▶ Aim of the task
Go through the entries below and return every line that contains "agent".
>>>>>
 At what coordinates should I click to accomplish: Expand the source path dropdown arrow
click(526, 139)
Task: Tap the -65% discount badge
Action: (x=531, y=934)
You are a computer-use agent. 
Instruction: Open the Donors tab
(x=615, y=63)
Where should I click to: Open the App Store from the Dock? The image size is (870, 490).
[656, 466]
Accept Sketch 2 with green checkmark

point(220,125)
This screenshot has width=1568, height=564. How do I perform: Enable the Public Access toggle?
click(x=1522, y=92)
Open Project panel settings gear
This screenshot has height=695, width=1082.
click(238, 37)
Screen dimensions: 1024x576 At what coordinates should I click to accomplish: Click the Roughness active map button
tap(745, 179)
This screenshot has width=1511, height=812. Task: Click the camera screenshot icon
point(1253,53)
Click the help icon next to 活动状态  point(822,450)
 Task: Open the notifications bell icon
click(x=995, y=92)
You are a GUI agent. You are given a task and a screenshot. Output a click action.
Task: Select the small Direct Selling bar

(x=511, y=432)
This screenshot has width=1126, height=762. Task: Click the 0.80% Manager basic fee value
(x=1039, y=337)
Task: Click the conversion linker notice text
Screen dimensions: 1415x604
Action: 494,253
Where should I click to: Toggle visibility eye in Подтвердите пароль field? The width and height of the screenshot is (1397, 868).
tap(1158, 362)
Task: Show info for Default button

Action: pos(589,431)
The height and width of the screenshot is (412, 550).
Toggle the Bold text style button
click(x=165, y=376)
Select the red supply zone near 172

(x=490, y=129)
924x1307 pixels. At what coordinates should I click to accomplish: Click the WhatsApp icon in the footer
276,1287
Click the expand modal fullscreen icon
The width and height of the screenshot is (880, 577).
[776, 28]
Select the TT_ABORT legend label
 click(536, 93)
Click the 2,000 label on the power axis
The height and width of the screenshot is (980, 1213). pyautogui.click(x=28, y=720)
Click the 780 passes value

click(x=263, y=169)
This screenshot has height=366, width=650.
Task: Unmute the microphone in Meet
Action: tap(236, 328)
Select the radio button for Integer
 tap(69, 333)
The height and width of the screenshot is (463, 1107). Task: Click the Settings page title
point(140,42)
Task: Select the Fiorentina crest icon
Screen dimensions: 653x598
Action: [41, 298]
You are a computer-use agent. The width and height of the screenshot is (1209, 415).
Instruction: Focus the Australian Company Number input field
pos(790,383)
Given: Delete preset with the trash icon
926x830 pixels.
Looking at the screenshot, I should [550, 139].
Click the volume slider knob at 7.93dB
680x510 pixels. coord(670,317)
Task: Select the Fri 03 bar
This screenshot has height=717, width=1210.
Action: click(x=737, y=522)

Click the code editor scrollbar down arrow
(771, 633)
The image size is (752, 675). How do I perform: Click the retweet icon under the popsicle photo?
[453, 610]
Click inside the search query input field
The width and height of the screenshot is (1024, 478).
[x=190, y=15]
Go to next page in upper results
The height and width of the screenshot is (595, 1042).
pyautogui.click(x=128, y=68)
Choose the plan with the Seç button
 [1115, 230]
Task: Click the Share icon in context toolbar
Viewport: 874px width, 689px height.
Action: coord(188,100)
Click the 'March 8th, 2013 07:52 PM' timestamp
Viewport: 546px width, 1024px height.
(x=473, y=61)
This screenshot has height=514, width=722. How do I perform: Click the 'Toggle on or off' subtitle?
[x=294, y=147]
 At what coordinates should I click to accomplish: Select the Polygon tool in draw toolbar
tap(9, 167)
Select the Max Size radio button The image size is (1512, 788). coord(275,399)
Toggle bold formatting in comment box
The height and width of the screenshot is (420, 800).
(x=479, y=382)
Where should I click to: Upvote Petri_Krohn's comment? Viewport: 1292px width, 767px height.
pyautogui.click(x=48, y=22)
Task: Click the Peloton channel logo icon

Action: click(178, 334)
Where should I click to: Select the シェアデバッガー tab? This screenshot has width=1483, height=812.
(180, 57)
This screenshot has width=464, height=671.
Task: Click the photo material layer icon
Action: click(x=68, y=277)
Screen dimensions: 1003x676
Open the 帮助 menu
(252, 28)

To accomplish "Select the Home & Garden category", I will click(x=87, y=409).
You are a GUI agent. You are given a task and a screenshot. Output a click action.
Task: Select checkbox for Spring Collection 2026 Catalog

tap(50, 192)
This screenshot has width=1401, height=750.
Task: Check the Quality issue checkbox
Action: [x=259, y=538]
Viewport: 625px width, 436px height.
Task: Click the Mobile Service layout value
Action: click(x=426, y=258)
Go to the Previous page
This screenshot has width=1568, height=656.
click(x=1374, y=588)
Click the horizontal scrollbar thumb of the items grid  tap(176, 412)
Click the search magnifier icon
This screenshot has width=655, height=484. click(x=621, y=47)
<<<<<
▶ Response for this exercise
You are a computer-use agent. 
You are a GUI agent. You are given a task and a screenshot. Output a click action.
You are a computer-use agent. The width and height of the screenshot is (1209, 415).
You are a GUI agent. You are given a task and a screenshot. Output a click action.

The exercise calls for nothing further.